Hardware and software systems have been developed to detect network intrusions. Signature-based intrusion detection systems and anomaly-based intrusion detection systems are two broad categories of network intrusion detection systems. Signature-based systems detect malicious activity by using a database containing attack signatures. A major limitation of this approach is that they rely on previously known attack signatures to detect intrusions. Hence, the system needs to be constantly updated to deal with new types of attacks.
To overcome the limitations of signature-based network intrusion detection systems, anomaly-based network intrusion detection systems have been developed. These systems do not rely on previously known attacks but detect anomalies by distinguishing between normal behavior and abnormal behavior.
A subset of anomaly-based network intrusion detection methods uses deep network models to classify attacks and benign traffic. We can use deep learning to solve the problem of detecting malicious traffic in a network of IoT devices. A traditional approach is to train the models using centrally stored data collected from all the devices in the network. This framework raises concerns around data privacy and security. Attacks on the central server can compromise the data and expose sensitive information.

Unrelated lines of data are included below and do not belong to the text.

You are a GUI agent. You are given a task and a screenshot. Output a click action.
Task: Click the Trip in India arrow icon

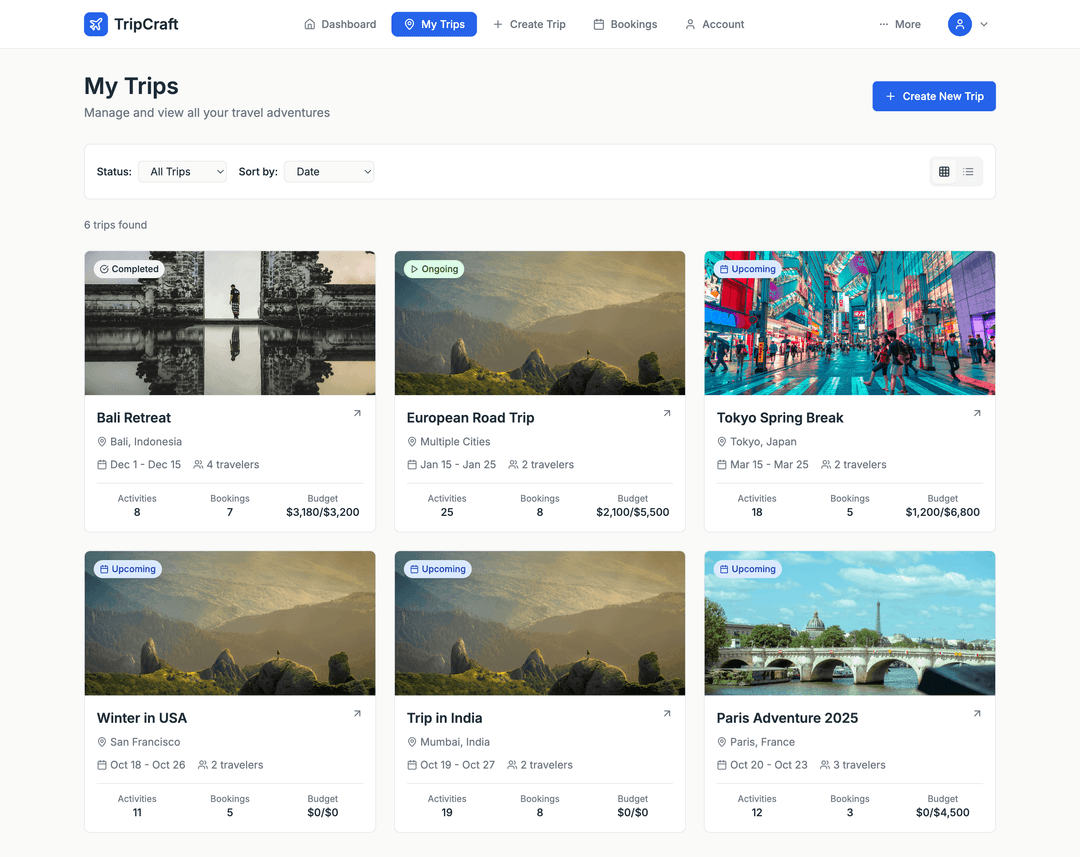(667, 713)
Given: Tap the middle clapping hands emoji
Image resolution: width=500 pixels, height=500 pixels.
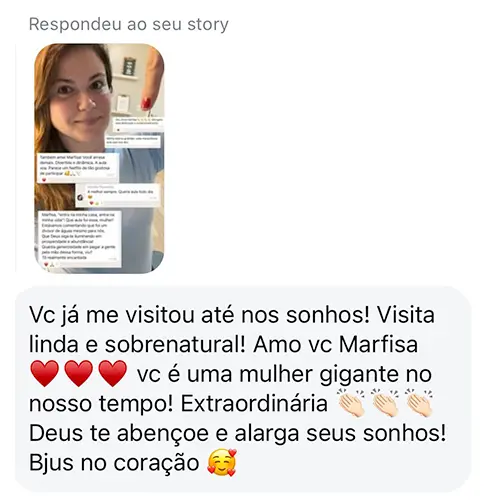Looking at the screenshot, I should coord(386,403).
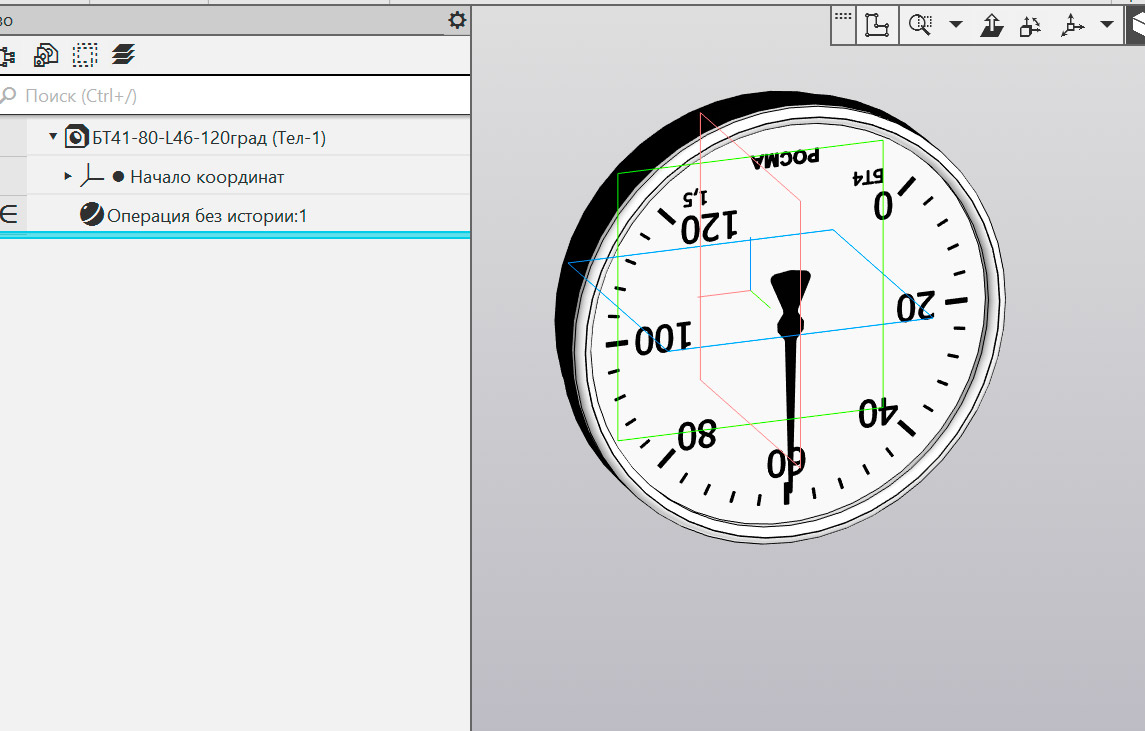The width and height of the screenshot is (1145, 731).
Task: Click the parts composition icon in tree toolbar
Action: pyautogui.click(x=46, y=55)
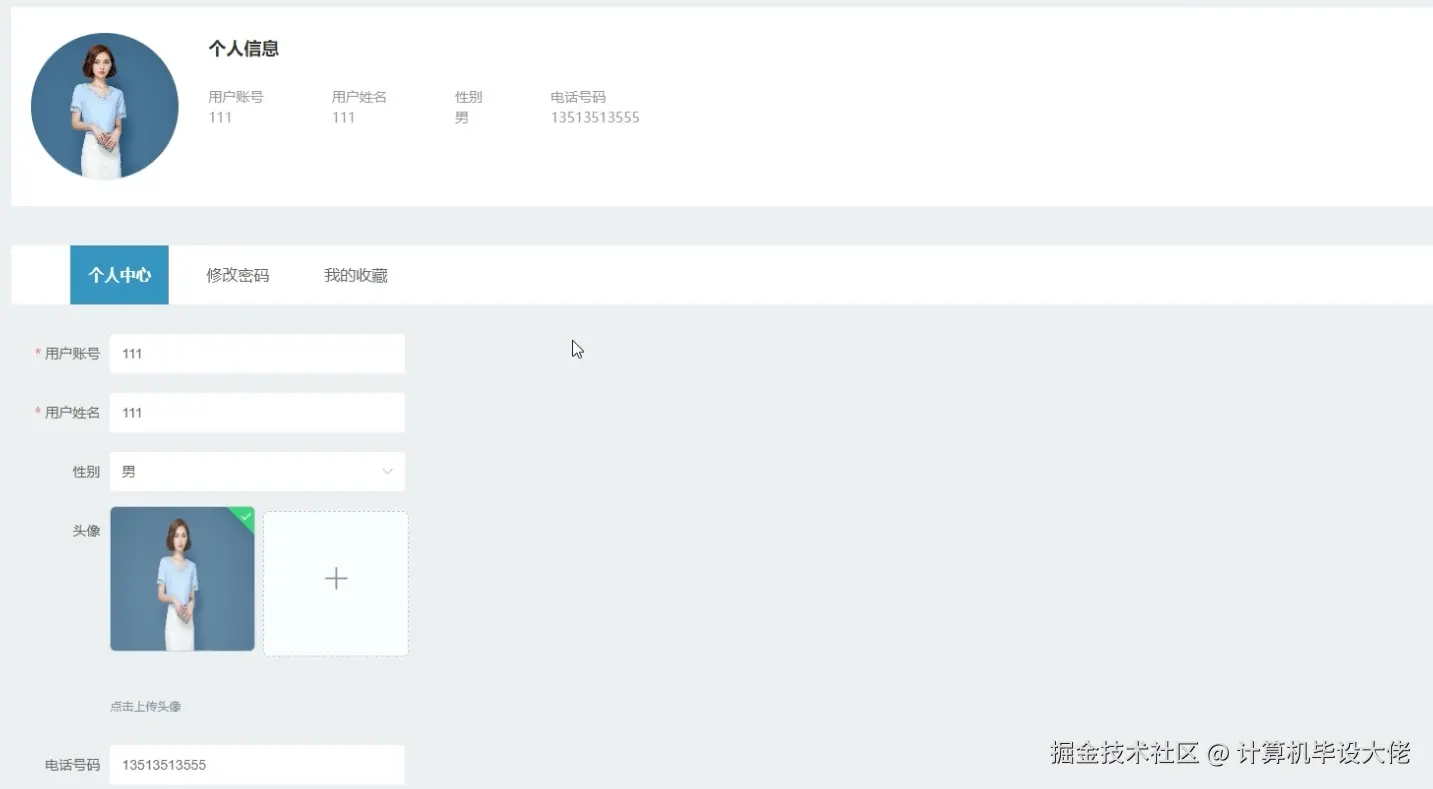Click the dashed upload box next to avatar
Viewport: 1433px width, 789px height.
tap(335, 580)
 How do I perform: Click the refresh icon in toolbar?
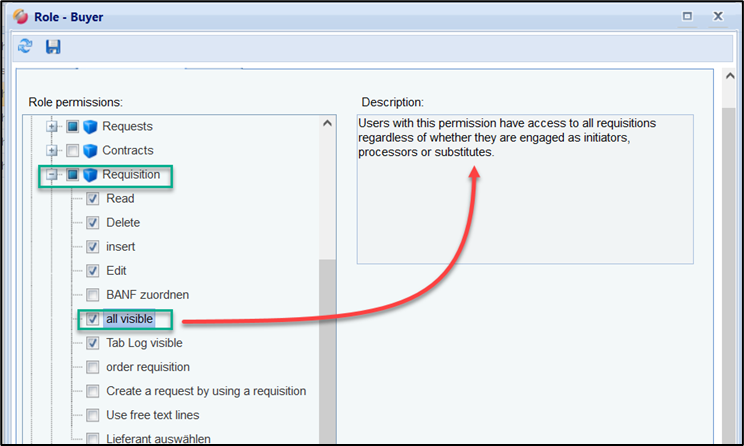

To address the issues of data privacy and security, we propose a newer approach called federated learning. This approach helps to preserve data privacy by decentralizing the machine learning model training. It does not require data to be sent to a central server so, it allows on-the-device training of deep learning models using the local dataset. Moreover, it improves a global model on a federated server by aggregating models from individual devices connected to the network. The aggregation allows the global model to learn about the network behavior without having the need to be trained on the original dataset. The global model can then be used to detect attacks in the IoT network.
In the first part of the project, we explore and implement federated learning techniques to detect attack traffic in the IoT network. We use a Deep Neural Network on the labeled dataset and Autoencoder on the unlabeled dataset in a federated framework. We implement model aggregation algorithms such as FedSGD, FedAvg, and FedProx to compare their performance. In the second part of the project, we implement these models in a centralized framework using labeled and unlabeled datasets.
By comparing the accuracy of the models, we learn that the performance of deep neural networks and autoencoders trained in a federated framework is similar to that of a centralized framework. We also determine the aggregation algorithm for the global model that yields the best performance for detecting attack traffic in the IoT network. Based on our results we conclude that federated learning is a secure and data privacy preserving approach for detecting attacks in IoT networks.